What you have to do - Among the entries below, only the lines from the one with "How do I perform: Click" through the one with "Task: Click the large" are wanted, reproduced exactly. Pictures are not wanted.
BEGIN The data
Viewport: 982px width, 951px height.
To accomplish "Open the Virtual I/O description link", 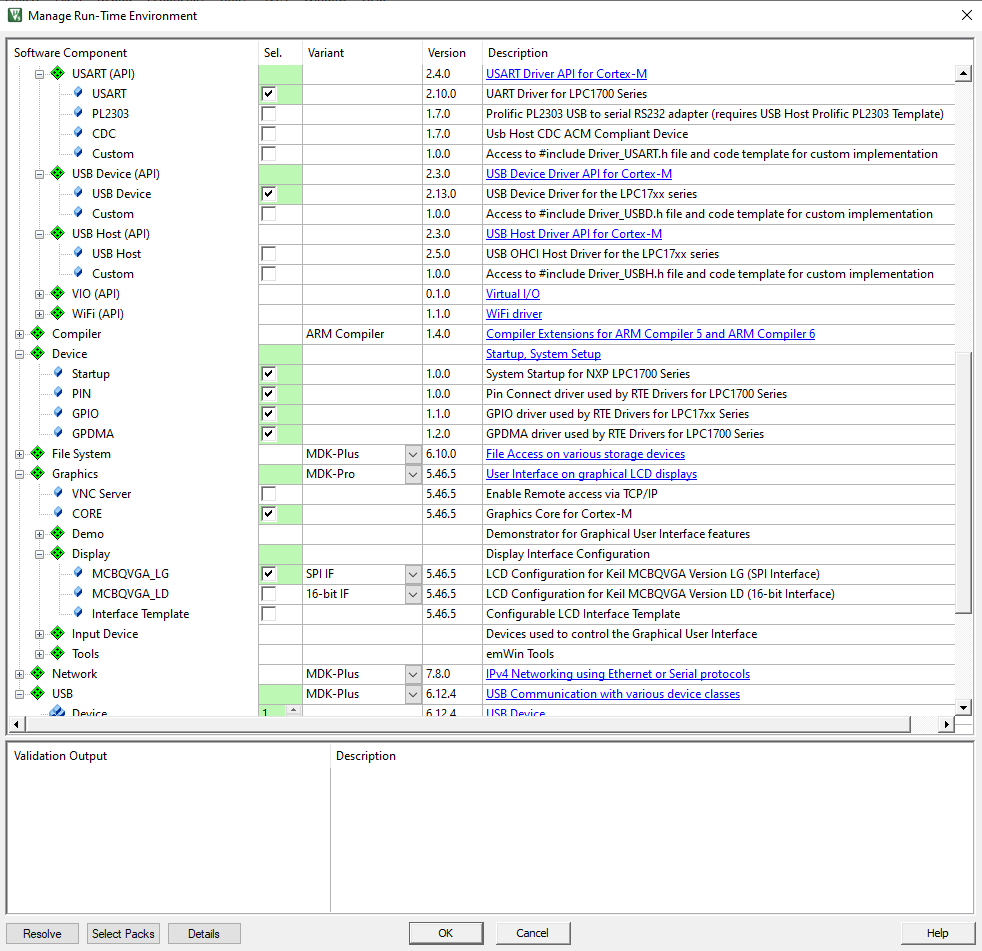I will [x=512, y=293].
END The data
BEGIN The data
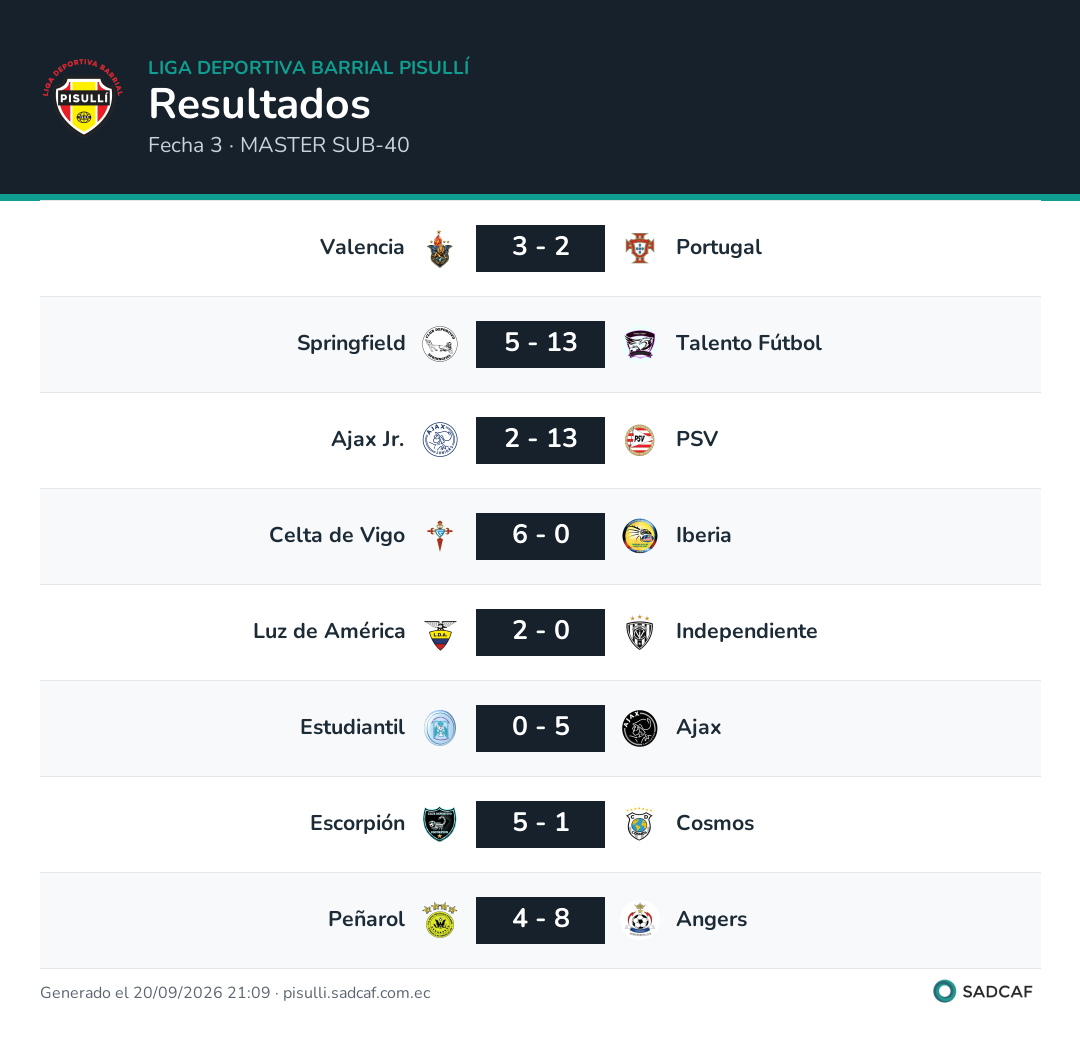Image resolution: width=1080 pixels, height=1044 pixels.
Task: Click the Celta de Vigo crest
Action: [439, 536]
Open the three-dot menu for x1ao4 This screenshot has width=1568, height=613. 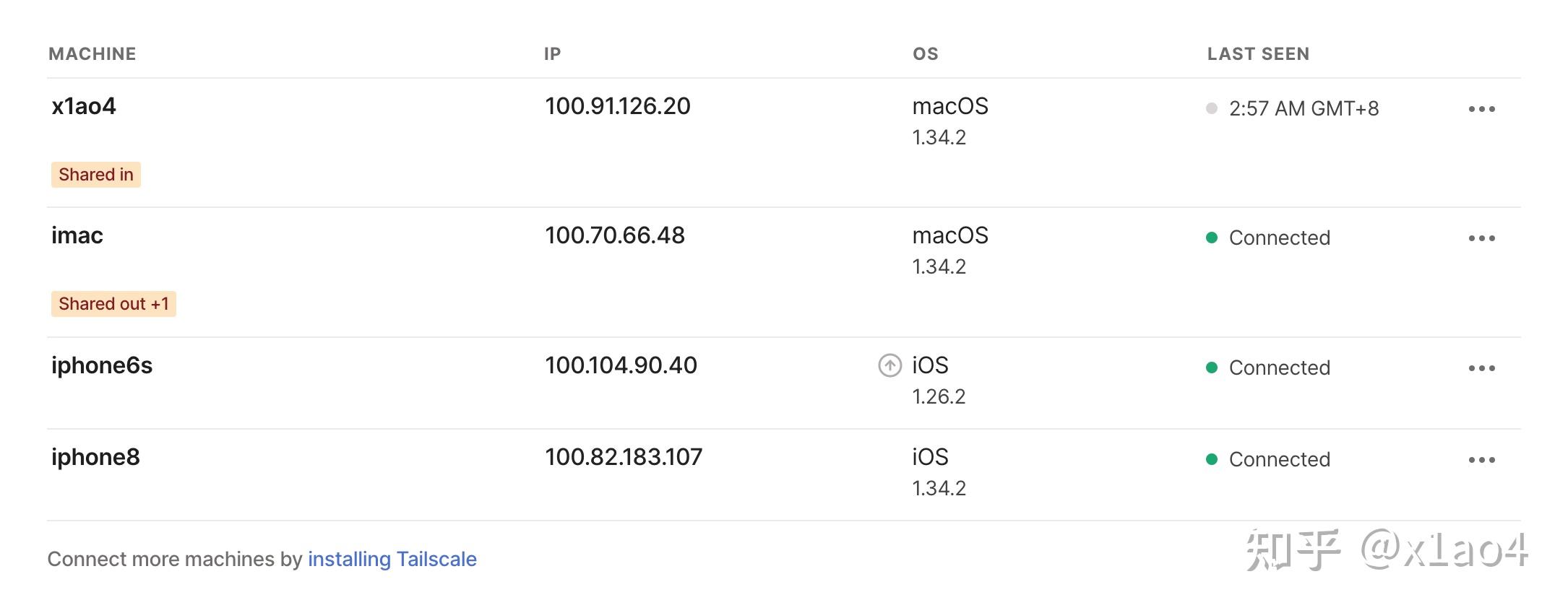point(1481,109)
END The data
BEGIN The data
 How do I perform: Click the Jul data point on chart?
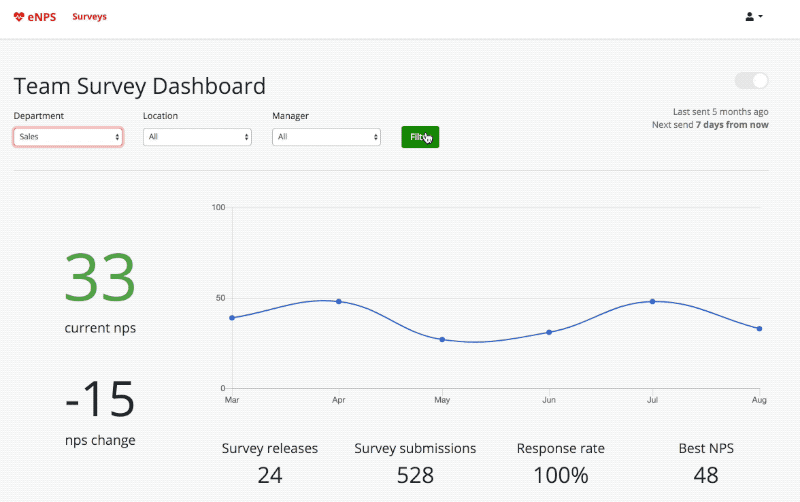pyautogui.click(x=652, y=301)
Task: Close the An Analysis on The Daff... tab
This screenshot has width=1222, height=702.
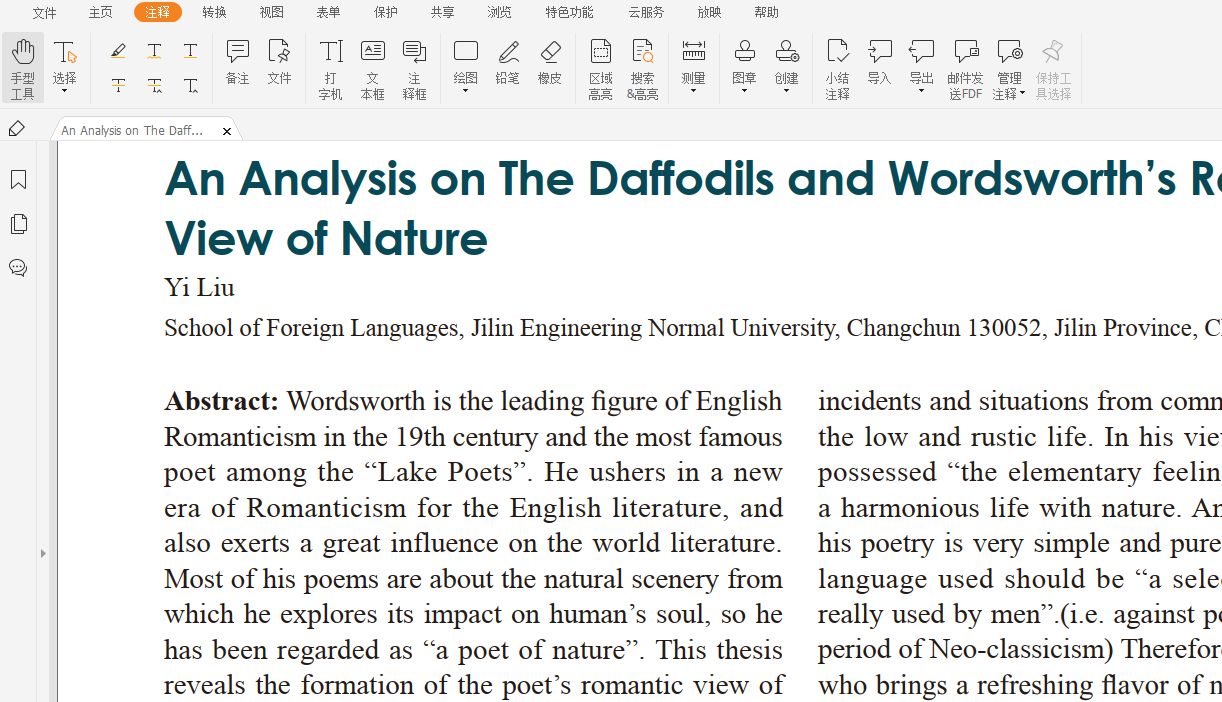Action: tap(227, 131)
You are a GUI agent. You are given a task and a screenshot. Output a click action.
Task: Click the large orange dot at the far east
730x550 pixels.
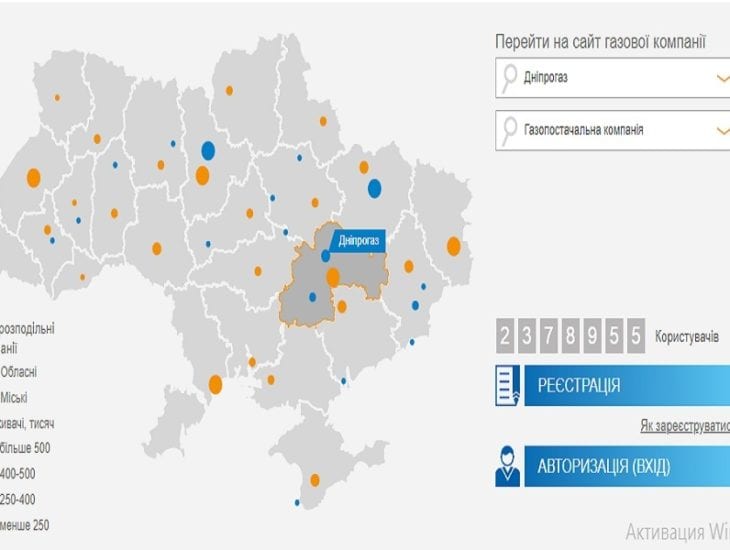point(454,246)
END The data
Exercise answer -
 How do I perform: Click the Jul data point on chart?
pyautogui.click(x=652, y=301)
Task: Close the An Analysis on The Daff... tab
This screenshot has width=1222, height=702.
Action: tap(227, 131)
You are a GUI agent. You are given a task and a screenshot. Output a click action.
Task: Click the large orange dot at the far east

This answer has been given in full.